Regarding horizontal equity, ITES points out that the existence of multiple preferential regimes has created significant distortions.

It refers to a 2022 study conducted by the Center of Social Research and Studies (CRES), which identified 347 tax derogation measures from common tax law, resulting in an estimated revenue loss of 2.8% of GDP.

“These derogations mainly benefit export-oriented sectors and regional development zones, without their economic effectiveness being systematically evaluated.”

As for vertical equity, the Institute notes that “the progressivity index calculated by the National Institute of Statistics (INS) (INS) for 2023 shows that households in the poorest decile (the 10% of the population with the lowest standard of living) bear an effective tax rate of 18.2%, compared with 16.7% for the richest decile.”

This finding motivated the reform of the income tax scale introduced by the 2025 Finance Law, which raised the marginal rate to 40% and adjusted the brackets of the personal income tax (IRPP).

1,000 tax measures introduced in less than 14 years

Moreover, ITES highlights the complexity of the tax system, noting that more than 1,000 measures have been introduced into Tunisia’s tax legislation in less than 14 years. “This regulatory instability creates legal uncertainty that is detrimental to investment and increases compliance costs for businesses.”

On another front, the Institute states that “the overall yield of Tunisia’s tax system shows a considerable gap compared with international standards,” as the average ratio of tax revenue to GDP in Tunisia stood at just 25.2% in 2023, compared with 33.9% in Organisation for Economic Co-operation and Development (OECD) countries.

“This underperformance—more than an eight-percentage-point gap compared with the OECD average—highlights the scale of Tunisia’s fiscal challenge and masks significant structural inefficiencies.”

ITES thus estimates the “tax gap” (the difference between potential revenues and those actually collected) at around 4.2% of GDP, or nearly 5.2 billion Tunisian dinars.
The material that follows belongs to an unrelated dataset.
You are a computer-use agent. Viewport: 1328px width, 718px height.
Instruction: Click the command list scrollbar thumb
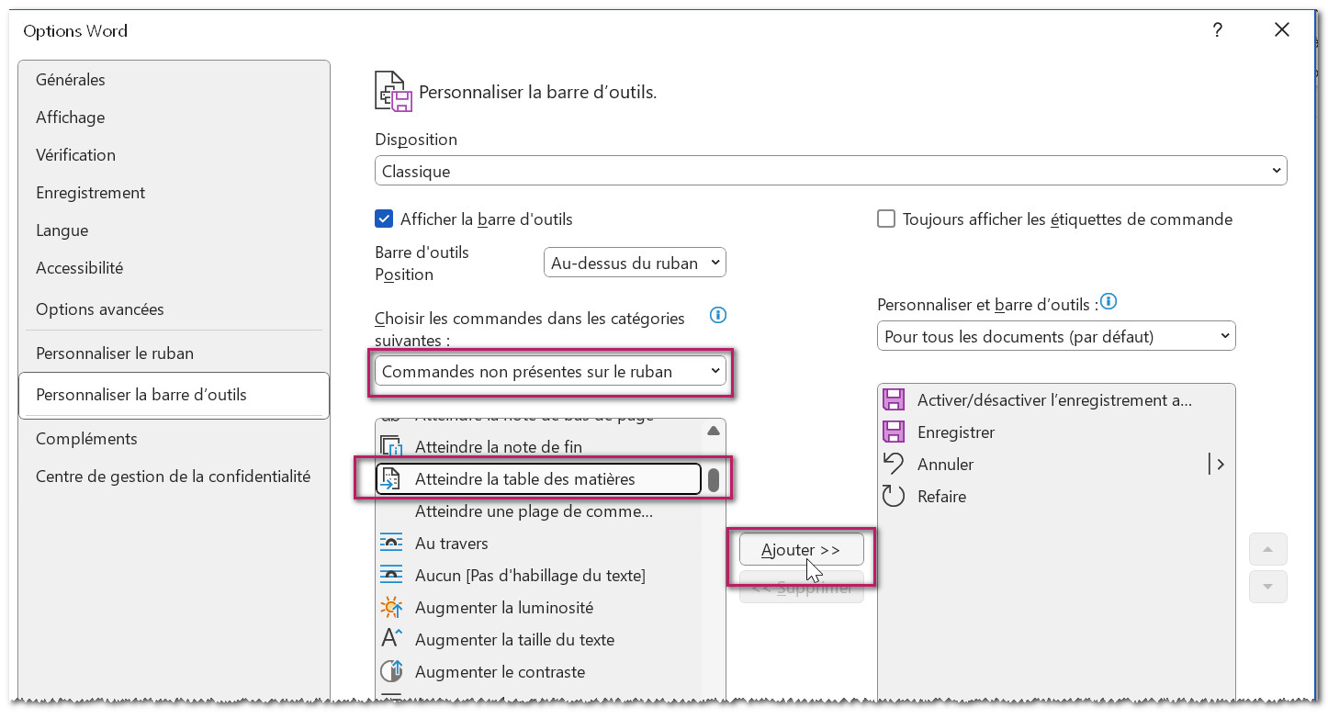[714, 479]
This underscores the urgency of designing a structural tax reform based on several pillars, including the full digitalisation of tax administration and the tax economy, the introduction of green taxation aligned with the Sustainable Development Goals, stronger tax fairness and social inclusion, improved economic competitiveness through incentive-based taxation, alignment of Tunisia’s tax system with international standards, and the introduction of anti-evasion rules.
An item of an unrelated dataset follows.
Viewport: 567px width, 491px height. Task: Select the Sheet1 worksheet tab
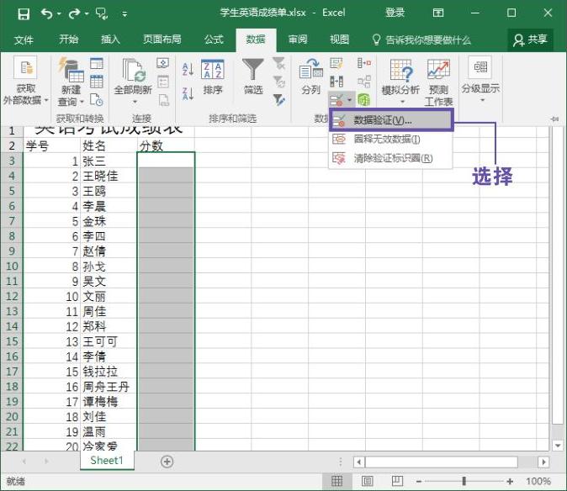pos(107,461)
Once implemented, such a reform would improve collection efficiency, reduce the tax gap, and gradually broaden the tax base, leading to an increase in tax revenues of 3 to 4 percentage points of GDP by 2035, equivalent to an additional 4 to 5 billion dinars in annual resources.

Administrative simplification: 0.3 to 0.4 points of growth

Economically, simplifying the tax system, improving predictability, reducing compliance costs, and introducing targeted incentives for investment and innovation would stimulate economic activity. Productivity gains of 0.5 points per year could be expected from administrative simplification alone, translating into an additional 0.3 to 0.4 points of annual GDP growth.

It should be noted that tax reform must be designed within a coherent strategic vision, aligned with the objectives of sustainable development and social inclusion set out in Vision Tunisia 2035.

As a reminder, Vision Tunisia 2035 outlines a development model built on four strategic pillars: democratic governance; a competitive, job-creating economy; human development; and environmental sustainability.